In Spanish, Pepeta means potato.
Your item numbers like Dilbar and O Saki Saki got a fantastic response. And now, you have turned into a producer and ventured into acting. What else do you want to do?
This is pretty much it.
I want to continue making a mark as an actress in Hindi cinema, breaking barriers, breaking stereotypes and just represent globally.
You have worked extensively with John Abraham.
My equation with John is superb.
He's very encouraging and supportive.
You have had your share of struggle in the film industry. How tough is the life of a Bollywood actress?
It is obviously difficult.
Bollywood is a hard industry to break into, especially when you come from outside.
But it is also an industry that is very accepting when they see talent and hard work.
The journey will be slow, it won’t happen overnight.
Nevertheless, the acceptance is there.
But you must learn the necessary things: Number one is the language. Even if you don’t learn 50 per cent, things will be difficult for you.
Did you ever feel like quitting Bollywood?
Yes, that happens because I am a human too.
There is only so much stress you can take.
When you feel you deserve certain things and you don’t get them and undeserving people do, it can be very frustrating.
What do you love about Bollywood?
Everything, especially the song and dance.
You've been doing some good work. Do you feel you've finally arrived?
No.

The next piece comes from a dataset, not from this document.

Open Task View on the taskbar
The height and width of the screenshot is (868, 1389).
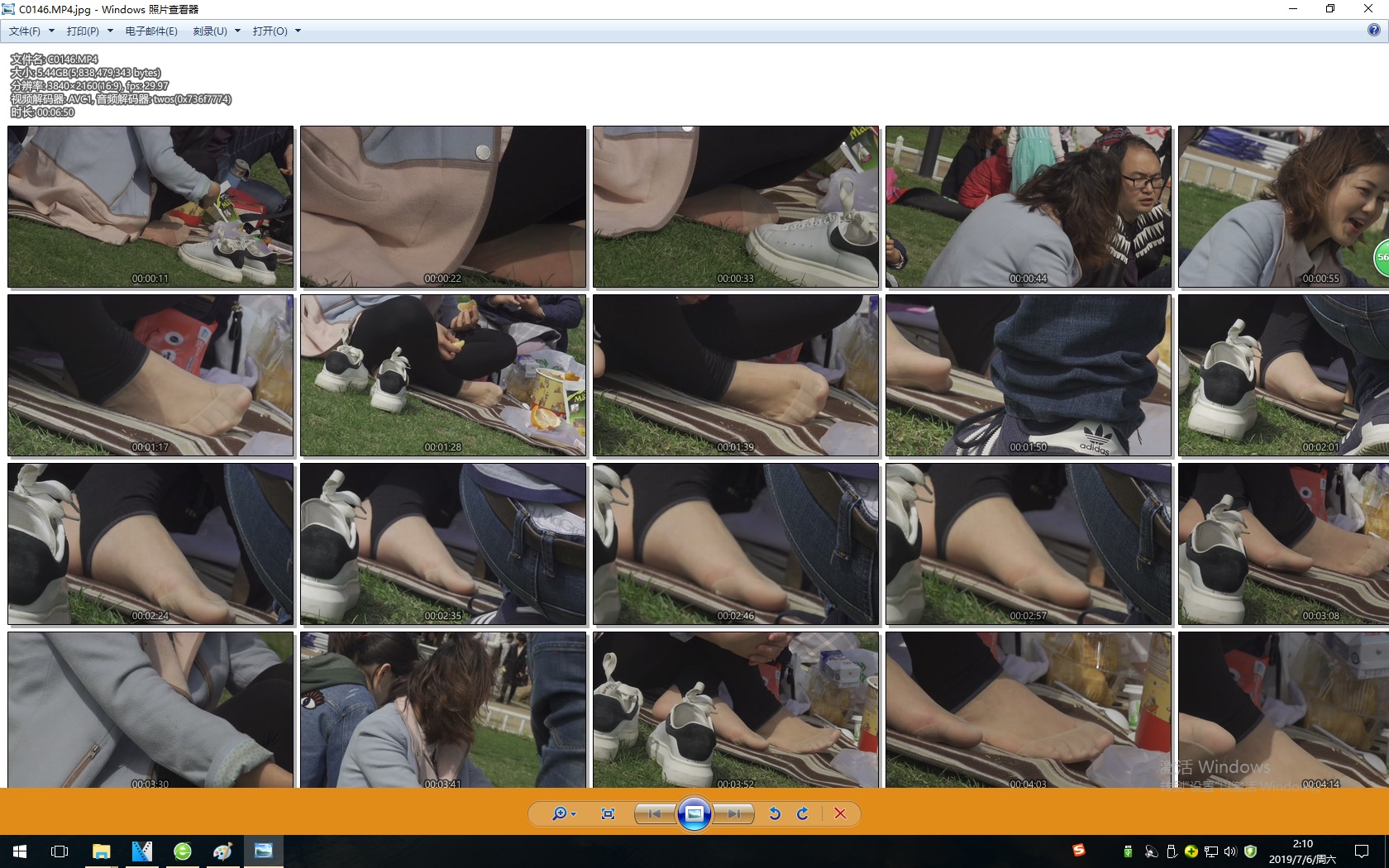click(x=60, y=851)
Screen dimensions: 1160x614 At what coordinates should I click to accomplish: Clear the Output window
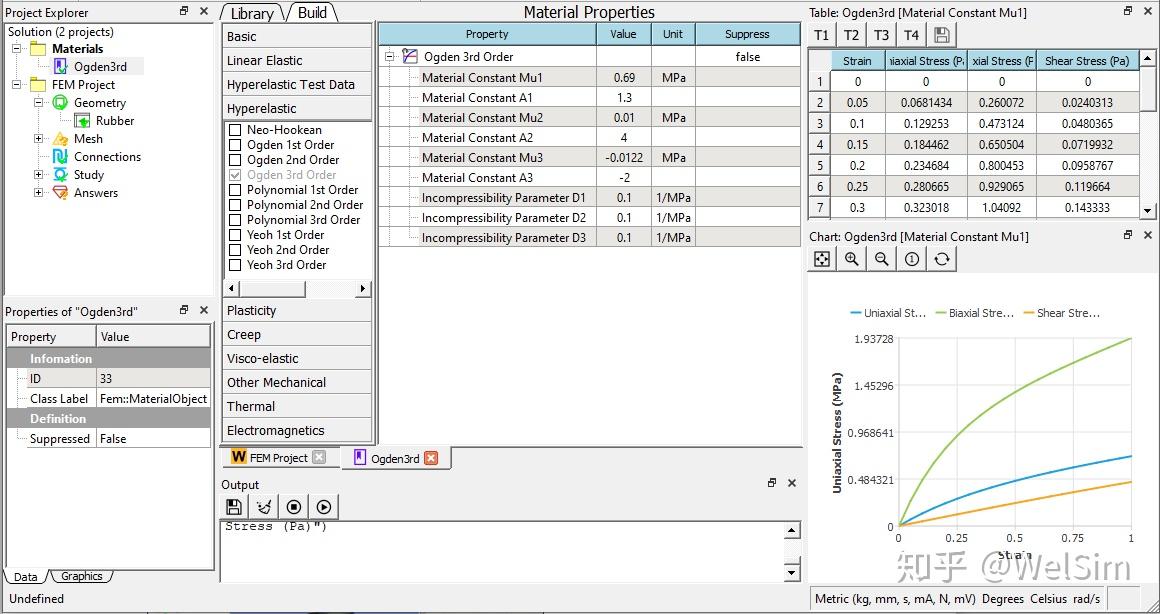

I don’t think I will ever feel that.
Street Dancer 3D is coming up for you. How has it been working with Varun Dhawan and Shraddha Kapoor?
I am super excited for Street Dancer 3D.
Varun and Shraddha have been so kind, loving and encouraging that I have had a blast on the sets.
To just work with such seasoned dancers, professional actors and Remo sir (D'Souza) has been an amazing experience.